#### WORK REQUEST:
Each of the lines from the one that contains "This screenshot has width=856, height=796." to the end of the entries below should be output exactly.

....

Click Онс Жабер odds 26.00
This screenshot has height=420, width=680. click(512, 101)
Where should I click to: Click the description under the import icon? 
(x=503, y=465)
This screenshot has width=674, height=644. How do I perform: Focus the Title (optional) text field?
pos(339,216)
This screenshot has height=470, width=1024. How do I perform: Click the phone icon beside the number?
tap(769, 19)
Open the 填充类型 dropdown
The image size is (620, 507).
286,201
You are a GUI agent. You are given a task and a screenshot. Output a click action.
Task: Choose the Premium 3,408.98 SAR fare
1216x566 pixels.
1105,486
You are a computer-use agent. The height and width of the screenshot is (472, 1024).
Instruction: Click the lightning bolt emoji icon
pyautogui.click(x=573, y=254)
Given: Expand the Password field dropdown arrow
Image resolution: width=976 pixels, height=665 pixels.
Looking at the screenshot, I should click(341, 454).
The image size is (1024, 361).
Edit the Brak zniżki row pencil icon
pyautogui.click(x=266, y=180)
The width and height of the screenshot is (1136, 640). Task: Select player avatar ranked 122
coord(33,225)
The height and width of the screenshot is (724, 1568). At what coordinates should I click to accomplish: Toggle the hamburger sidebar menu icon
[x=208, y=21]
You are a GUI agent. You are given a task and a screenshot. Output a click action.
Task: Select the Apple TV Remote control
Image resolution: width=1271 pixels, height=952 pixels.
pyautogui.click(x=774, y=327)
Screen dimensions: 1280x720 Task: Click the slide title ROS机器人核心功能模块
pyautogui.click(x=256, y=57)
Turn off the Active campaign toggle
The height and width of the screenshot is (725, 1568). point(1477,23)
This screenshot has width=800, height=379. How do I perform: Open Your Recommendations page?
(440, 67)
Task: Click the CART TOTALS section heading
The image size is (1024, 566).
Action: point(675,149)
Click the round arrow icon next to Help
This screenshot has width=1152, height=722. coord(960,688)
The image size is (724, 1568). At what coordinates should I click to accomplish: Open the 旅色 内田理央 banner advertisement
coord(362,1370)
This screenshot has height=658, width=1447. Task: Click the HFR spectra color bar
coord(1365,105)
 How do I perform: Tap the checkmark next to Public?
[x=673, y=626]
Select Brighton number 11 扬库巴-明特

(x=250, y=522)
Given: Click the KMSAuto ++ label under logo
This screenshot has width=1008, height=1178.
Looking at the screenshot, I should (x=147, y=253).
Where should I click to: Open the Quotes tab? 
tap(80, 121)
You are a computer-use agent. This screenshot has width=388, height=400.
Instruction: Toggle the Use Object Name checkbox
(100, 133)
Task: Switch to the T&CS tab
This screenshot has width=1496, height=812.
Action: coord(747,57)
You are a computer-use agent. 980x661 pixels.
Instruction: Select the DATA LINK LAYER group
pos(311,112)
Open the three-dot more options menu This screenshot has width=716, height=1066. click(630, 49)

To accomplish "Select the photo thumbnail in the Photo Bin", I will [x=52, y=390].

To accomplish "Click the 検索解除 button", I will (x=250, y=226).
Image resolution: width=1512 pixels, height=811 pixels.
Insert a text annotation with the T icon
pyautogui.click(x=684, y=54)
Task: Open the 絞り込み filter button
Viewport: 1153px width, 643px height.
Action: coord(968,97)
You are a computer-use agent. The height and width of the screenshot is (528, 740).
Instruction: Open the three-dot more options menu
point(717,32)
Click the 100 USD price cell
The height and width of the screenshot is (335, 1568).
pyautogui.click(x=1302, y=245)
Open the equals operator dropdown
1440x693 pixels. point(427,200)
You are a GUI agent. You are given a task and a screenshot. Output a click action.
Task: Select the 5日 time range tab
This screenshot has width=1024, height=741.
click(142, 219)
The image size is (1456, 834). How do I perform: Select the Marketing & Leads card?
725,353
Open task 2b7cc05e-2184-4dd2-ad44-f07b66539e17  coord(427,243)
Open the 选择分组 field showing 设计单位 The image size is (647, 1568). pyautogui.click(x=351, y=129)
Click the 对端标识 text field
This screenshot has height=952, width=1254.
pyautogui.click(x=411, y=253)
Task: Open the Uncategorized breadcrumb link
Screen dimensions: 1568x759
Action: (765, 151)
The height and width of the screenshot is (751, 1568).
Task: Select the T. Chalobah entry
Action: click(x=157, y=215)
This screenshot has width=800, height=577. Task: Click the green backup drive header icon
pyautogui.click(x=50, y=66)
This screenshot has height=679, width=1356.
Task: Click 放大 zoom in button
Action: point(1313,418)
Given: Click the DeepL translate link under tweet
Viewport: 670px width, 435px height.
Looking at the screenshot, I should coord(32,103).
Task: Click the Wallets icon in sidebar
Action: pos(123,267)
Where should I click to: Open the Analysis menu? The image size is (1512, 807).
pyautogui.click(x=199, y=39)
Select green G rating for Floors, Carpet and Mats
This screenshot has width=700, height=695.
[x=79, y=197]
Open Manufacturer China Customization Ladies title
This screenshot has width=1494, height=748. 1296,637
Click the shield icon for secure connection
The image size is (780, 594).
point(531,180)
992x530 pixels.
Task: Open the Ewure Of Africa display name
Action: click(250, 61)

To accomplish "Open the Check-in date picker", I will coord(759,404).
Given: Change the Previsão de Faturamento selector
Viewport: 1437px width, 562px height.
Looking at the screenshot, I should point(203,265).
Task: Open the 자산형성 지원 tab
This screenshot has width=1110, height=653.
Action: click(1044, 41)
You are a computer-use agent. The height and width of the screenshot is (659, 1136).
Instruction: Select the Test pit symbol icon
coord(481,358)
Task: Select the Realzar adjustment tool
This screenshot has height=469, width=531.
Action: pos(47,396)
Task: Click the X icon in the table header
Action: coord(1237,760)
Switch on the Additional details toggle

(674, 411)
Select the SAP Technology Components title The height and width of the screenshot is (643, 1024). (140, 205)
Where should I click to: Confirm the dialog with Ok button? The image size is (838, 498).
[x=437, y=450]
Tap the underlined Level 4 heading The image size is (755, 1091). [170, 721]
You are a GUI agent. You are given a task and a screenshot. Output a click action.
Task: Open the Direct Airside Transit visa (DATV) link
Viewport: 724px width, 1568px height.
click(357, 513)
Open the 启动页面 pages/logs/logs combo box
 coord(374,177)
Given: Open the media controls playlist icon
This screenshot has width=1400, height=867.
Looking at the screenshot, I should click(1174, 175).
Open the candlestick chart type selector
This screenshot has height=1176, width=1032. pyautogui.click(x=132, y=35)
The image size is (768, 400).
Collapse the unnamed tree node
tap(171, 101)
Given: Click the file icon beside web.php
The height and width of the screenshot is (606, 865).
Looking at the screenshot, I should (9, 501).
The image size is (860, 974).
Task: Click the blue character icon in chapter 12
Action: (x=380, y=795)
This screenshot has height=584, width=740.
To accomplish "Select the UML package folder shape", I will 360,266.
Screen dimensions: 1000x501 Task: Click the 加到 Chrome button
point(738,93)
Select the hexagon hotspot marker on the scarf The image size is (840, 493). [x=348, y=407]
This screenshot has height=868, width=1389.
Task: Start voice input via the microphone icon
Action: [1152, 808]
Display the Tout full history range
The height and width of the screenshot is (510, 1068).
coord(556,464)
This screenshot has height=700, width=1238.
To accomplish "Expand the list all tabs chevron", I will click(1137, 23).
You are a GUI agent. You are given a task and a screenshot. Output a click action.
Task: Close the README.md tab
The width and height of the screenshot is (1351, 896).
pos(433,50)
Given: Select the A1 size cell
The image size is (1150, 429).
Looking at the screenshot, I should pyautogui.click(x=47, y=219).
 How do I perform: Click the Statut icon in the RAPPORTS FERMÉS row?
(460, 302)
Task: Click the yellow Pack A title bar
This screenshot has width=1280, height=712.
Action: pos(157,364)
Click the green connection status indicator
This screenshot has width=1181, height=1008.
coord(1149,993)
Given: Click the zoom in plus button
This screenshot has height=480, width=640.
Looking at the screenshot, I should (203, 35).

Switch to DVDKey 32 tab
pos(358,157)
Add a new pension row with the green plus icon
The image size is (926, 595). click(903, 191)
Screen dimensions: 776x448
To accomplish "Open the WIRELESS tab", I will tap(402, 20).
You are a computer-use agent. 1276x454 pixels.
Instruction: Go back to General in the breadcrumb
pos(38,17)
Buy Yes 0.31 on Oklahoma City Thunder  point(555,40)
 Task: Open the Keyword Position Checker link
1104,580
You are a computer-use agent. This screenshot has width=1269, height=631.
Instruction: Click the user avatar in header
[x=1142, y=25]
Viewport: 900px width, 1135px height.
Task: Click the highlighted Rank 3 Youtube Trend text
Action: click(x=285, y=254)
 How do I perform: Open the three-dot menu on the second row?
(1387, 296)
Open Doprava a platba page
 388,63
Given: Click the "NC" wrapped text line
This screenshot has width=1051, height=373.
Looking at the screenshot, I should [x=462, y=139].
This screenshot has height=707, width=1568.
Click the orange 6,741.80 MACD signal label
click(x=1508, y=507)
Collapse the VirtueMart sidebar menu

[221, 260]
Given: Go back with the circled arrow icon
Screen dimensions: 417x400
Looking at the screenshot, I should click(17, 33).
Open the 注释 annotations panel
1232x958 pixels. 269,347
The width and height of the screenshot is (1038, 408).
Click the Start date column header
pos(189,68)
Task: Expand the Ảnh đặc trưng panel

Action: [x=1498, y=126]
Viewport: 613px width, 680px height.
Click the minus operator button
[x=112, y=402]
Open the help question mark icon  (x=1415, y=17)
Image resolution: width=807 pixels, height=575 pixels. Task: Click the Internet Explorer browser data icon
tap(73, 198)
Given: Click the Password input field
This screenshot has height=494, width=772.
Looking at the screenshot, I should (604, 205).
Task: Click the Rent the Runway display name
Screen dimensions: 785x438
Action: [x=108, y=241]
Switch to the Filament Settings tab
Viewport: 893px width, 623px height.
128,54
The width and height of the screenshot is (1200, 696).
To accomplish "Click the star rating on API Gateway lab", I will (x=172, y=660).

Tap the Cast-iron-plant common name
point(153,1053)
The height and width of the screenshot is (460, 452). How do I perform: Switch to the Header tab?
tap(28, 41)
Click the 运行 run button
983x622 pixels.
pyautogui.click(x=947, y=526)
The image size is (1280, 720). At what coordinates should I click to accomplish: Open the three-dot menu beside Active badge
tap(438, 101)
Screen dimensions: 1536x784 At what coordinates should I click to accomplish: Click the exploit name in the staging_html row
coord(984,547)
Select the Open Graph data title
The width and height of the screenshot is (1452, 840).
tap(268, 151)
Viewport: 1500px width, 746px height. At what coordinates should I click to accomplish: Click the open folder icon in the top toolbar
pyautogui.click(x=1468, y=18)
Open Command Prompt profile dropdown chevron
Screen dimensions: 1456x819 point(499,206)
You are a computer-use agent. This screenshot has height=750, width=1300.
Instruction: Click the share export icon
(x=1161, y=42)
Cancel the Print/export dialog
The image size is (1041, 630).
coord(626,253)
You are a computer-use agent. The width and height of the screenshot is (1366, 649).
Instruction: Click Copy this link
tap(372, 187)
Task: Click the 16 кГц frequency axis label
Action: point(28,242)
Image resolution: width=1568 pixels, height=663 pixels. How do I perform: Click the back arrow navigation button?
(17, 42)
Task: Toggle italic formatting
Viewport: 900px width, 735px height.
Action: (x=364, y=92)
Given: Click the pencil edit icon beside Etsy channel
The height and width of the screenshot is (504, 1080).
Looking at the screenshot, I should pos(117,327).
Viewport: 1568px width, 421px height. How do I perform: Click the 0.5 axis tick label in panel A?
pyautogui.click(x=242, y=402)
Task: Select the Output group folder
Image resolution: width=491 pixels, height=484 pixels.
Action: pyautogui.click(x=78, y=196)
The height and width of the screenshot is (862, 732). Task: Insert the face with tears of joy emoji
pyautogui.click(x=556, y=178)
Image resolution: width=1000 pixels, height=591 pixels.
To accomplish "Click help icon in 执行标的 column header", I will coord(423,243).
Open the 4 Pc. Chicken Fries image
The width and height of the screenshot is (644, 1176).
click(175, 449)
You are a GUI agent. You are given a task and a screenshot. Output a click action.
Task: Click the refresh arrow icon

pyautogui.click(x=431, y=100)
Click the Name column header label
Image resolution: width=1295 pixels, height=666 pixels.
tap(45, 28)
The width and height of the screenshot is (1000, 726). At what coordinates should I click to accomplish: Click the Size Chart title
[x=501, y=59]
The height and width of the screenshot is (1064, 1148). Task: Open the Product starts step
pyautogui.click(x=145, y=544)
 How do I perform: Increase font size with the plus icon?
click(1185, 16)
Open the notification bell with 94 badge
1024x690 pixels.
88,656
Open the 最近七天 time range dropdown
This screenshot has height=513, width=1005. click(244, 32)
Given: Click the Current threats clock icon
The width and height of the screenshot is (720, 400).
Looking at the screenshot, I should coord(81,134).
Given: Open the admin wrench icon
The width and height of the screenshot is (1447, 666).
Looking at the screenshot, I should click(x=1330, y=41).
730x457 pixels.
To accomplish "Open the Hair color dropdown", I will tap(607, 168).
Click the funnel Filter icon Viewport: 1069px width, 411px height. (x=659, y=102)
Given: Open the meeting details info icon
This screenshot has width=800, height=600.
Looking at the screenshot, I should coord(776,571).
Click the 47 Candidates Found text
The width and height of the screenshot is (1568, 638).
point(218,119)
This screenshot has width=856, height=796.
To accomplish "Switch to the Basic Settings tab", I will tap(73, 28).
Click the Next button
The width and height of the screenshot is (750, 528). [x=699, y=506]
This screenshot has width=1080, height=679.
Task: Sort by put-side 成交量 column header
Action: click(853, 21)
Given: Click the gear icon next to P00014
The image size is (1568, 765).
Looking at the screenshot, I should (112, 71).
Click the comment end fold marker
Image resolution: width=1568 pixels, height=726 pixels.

....

#### OUTPUT OF THE EXERCISE:
This screenshot has width=856, height=796.
To accomplish "Switch to the Basic Settings tab", I will tap(73, 28).
Click the Next button
The width and height of the screenshot is (750, 528). [x=699, y=506]
This screenshot has width=1080, height=679.
Task: Sort by put-side 成交量 column header
Action: click(853, 21)
Given: Click the gear icon next to P00014
The image size is (1568, 765).
Looking at the screenshot, I should (112, 71).
Click the comment end fold marker
Image resolution: width=1568 pixels, height=726 pixels.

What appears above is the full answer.